Our psalm for prayer this week starts out reminding us that God is an ever-present help at the beginning of the chapter. I have to be honest with you; sometimes I forget this. And by forgetting it, what I mean is this. When things are going well, my default mode is to take it for granted, to just give it lip service. “Why do I need God’s help when things are going well?” And when things are going poorly, my default mode is to doubt it. “He is a help to most, but he’s not going to help me.”
There have been a couple very dark seasons of my life where I’ve battled confusion, anger, depression, despair, or whateveryawannacallit. For the most part, to this day, I have lived a very easy life compared to most. Grew up in a Christian family. Parents were great and some of my best friends in my adult years. Have been blessed with a great wife, four incredible children, and now two awesome grandchildren. In spite of God’s blessings, in my youth there was a side to me that was very insecure, selfish, arrogant, and hurtful. And I hurt a lot of people in different ways over the years. And while I felt guilty and sad about some of the hurt I’d caused, I had never truly repented with a godly sorrow. I had hurt different people in different ways without any temporal consequences. So when I was deeply hurting myself, I knew exactly why God was taking me through this. I didn’t have to guess why. God was teaching me not to be deceived, that God is not mocked. That a man reaps what he sows. I had to learn some things about God’s holiness and his justice that I would need for later years.
Even though I would never wish those experiences even on my worst enemy, I can see that God has used those episodes in my life to teach me some other very important things. First, I can see how people turn to substances to escape the problems of life. I am sympathetic while I don’t condone such actions. The second thing I’ve learned is very adequately summed up in our psalm for prayer. It is the need for a regular disciplined time in my daily life to sit still and think.
I used to dread going to sleep at night because I knew that the morning was going to be full of an unearthly darkness. But I had to sleep. And to counter that darkness, I learned to fill the first couple hours of my morning with working hard to think right thoughts about God. This very dark and angry time in my life was the cauldron in which the good fruit of my daily devotional habits came forth. Before this time, my prayer life was spotty at best. My devotion to Christ was heady with little heart. My understanding of the Gospel was largely limited to my justification and my evangelistic efforts.
For some of us, life is going OK right now. But you’ve been around long enough to know it’s not going to stay that way forever. For some, life is tough right now. What are the issues in your life that are causing you restlessness or anger or fear? What are those things in your life that are jolting you to forget what you know to be true about God? A preacher named Richard Cameron preached on this passage on July 18, 1680, three days before he was killed.

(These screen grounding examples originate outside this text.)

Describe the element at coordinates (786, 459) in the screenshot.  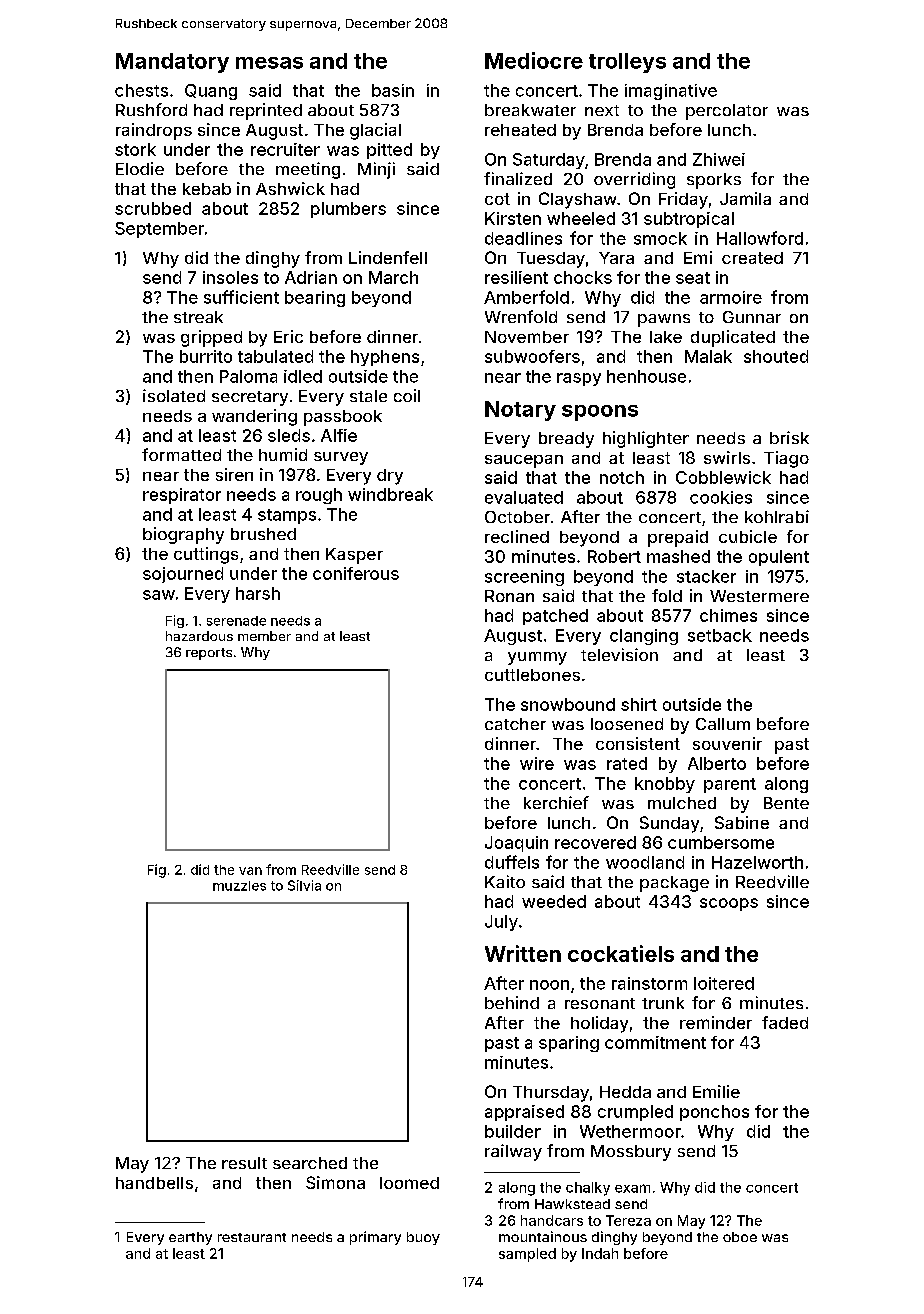
I see `Tiago` at that location.
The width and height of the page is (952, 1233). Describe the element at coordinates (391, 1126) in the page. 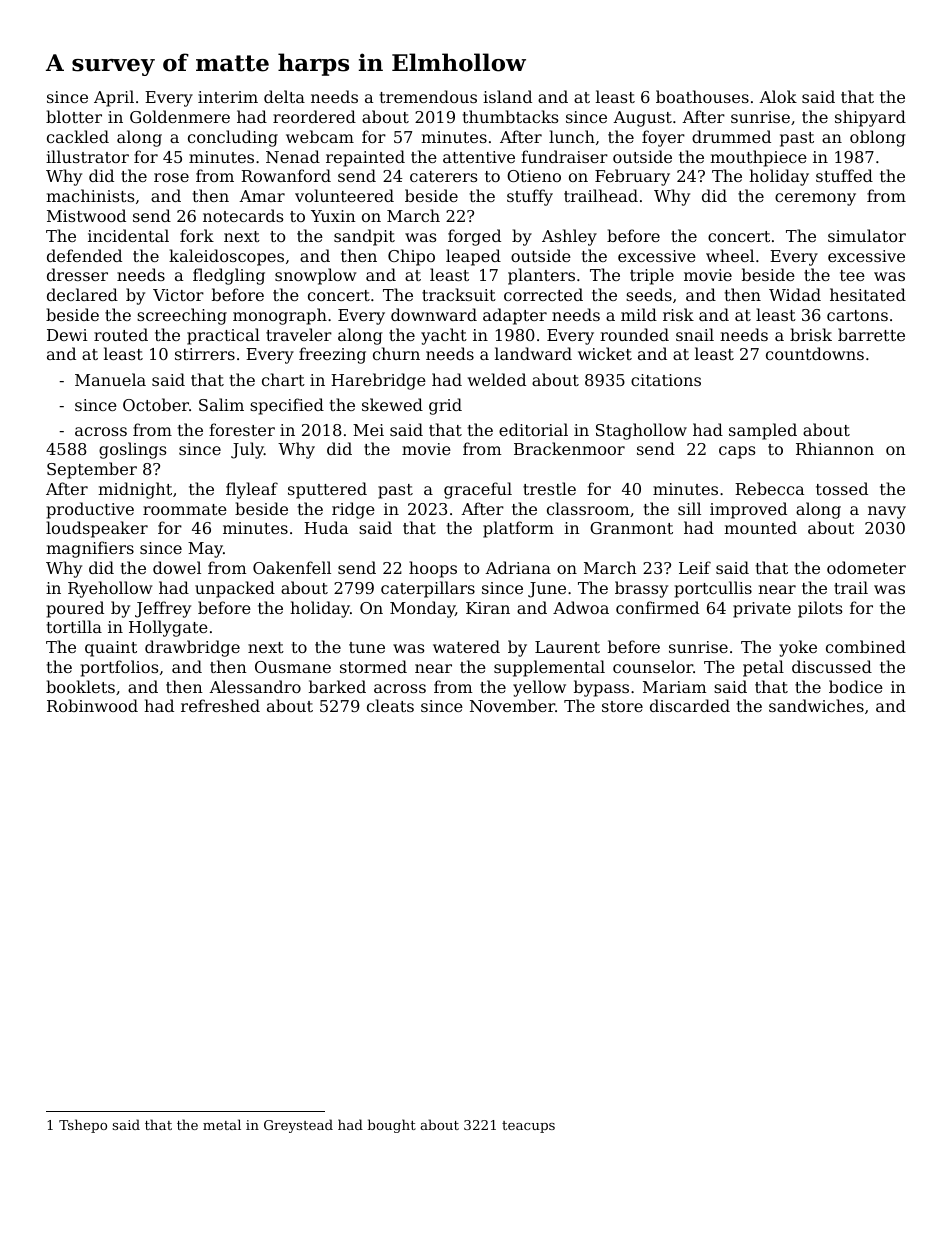

I see `bought` at that location.
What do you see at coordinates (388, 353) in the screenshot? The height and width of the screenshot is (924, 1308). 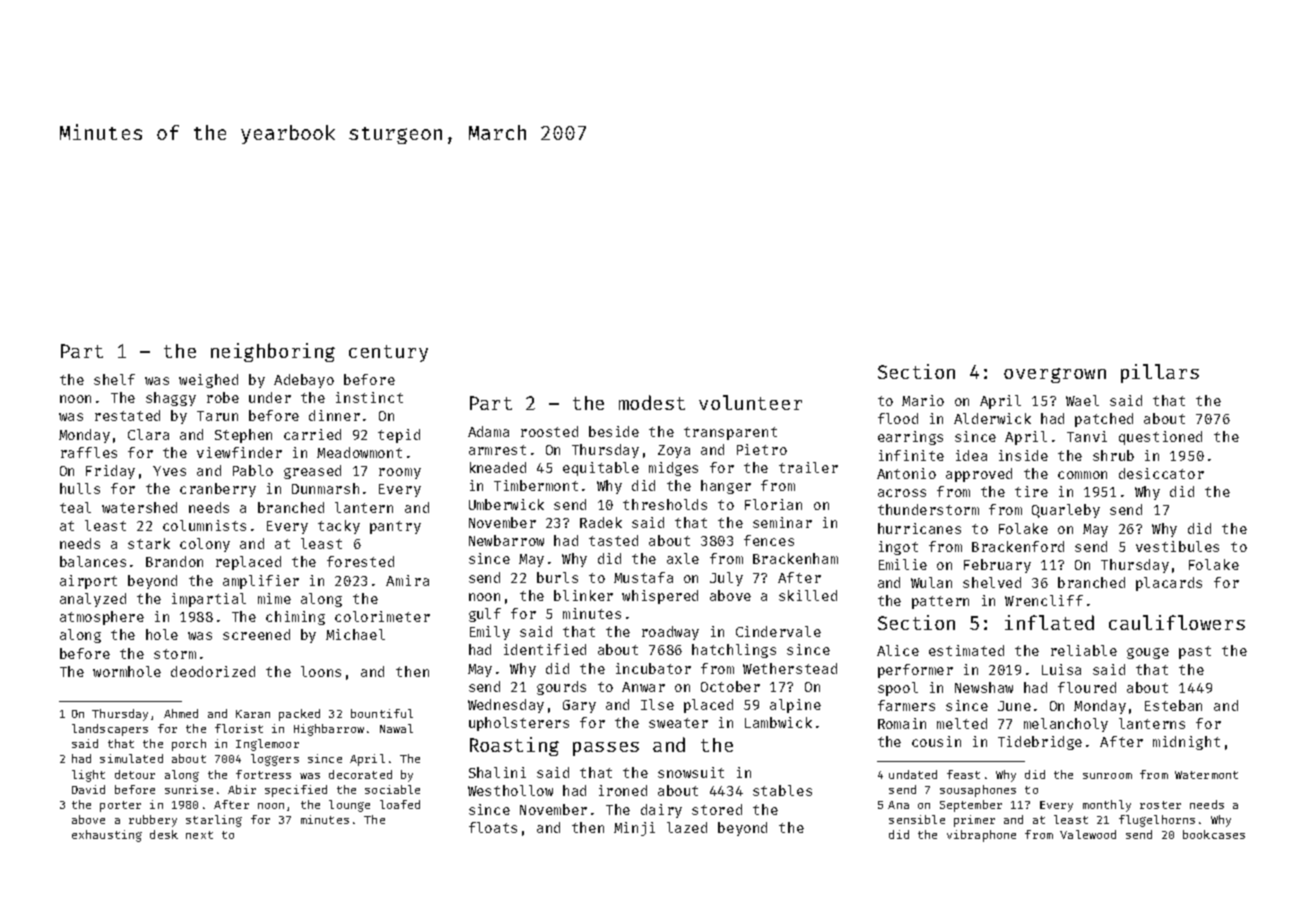 I see `century` at bounding box center [388, 353].
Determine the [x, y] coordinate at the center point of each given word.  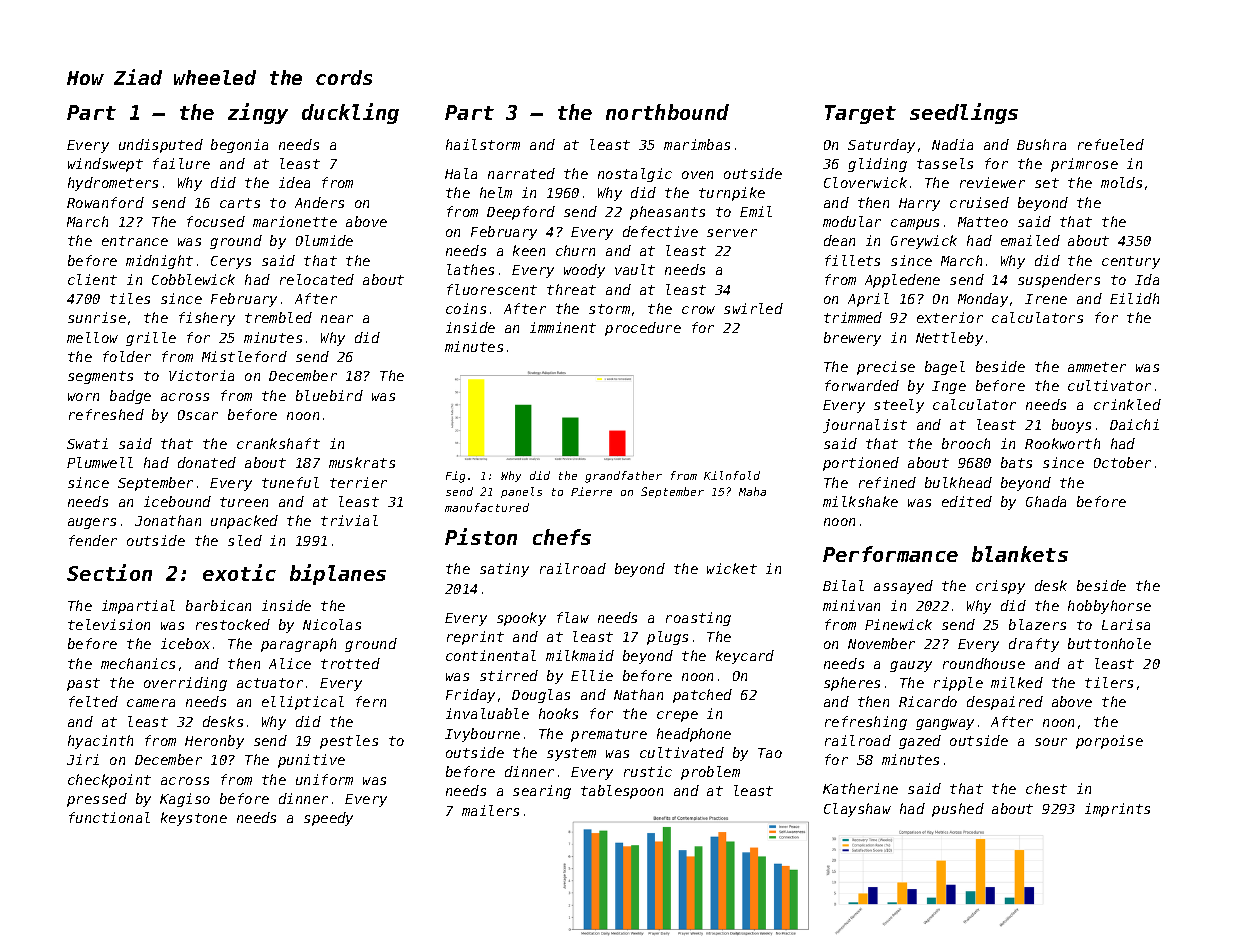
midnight [159, 262]
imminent [563, 327]
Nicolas [332, 624]
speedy [328, 819]
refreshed [106, 414]
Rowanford [105, 202]
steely [899, 406]
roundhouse [984, 663]
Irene [1046, 299]
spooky [521, 619]
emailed [1030, 240]
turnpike [732, 194]
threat [571, 289]
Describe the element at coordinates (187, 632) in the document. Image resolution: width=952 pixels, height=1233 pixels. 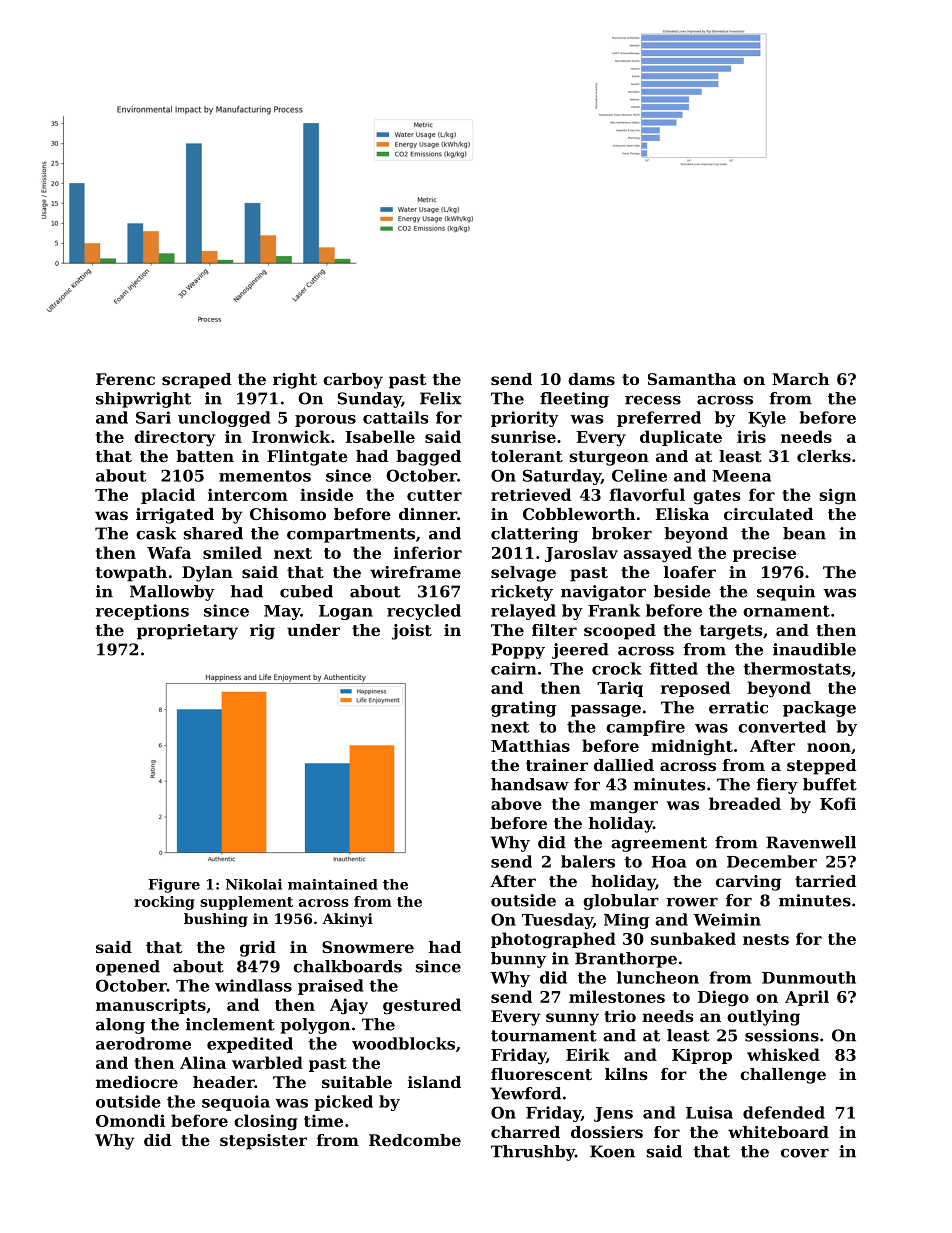
I see `proprietary` at that location.
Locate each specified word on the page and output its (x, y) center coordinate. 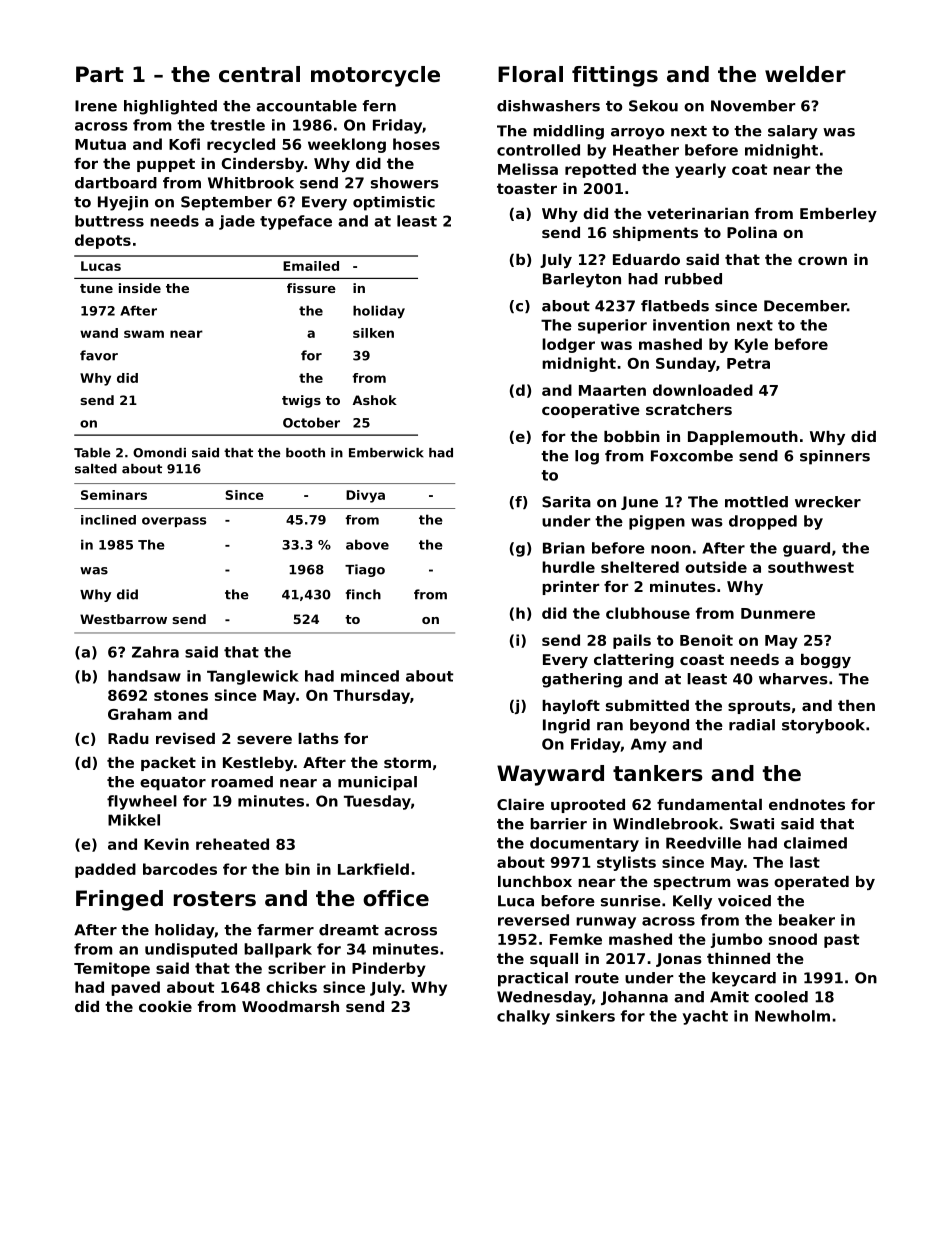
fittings (615, 76)
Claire (520, 804)
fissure (311, 288)
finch (363, 594)
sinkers (585, 1016)
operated (811, 883)
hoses (416, 144)
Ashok (374, 400)
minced (370, 676)
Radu (128, 738)
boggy (826, 661)
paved (135, 988)
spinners (835, 457)
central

He said something that we all know – “There are very few… that find themselves in no hazard of quarrelling with God.”
One of the most helpful resources I’ve ever come across to help me deal with my mind is Dr.Martyn Lloyd-Jones book entitled Spiritual Depression. In his discussion on Psalm 42-43, he said that one of the most essential disciplines any believer must incorporate into his life is the habit of talking to yourself rather than letting yourself talk to you. Talk to yourself because your self is always talking to you. Tell yourself the right things about God on a regular basis.
And I think the thing that God has taught me about this as much as anything is that this is something I need to be thinking clearly about when my life isn’t in the pit of despair or the slough of despond, when it is going relatively well.
This is how the Sons of Korah articulate that need from our psalm for prayer:
Psalm 46:10–11 (ESV)
Be still, and know that I am God. I will be exalted among the nations, I will be exalted in the earth! The Lord of hosts is with us; the God of Jacob is our fortress. Selah
The conjunction “and” puts these two verbs together to show that it’s rather difficult to have the one without the other. “Be still AND know.” It’s not too profitable to be still if you’re not going to work at knowing something that is good to know. And it’s really difficult to know something when you’re too frenetic to be still. So I think that there is a discipline to be learned here in this exhortation to God’s people to be people who know what it is to sit still and think.
While there are many things that are true about God that we need to remind ourselves about on a regular basis, there are two that I’d like to bring out in this passage if we are to intentionally benefit from the fact that God is an ever-present help. Verse 10 reminds us that God is in charge. He IS God. Verse 11 reminds us that he loves us. He is WITH us.
So, whether you are in calm or in storm, take some time to talk to yourself. Think about what is true about God regardless of your circumstances. He is in charge, and he loves you. Sit still for a while and purposefully and intentionally think about that.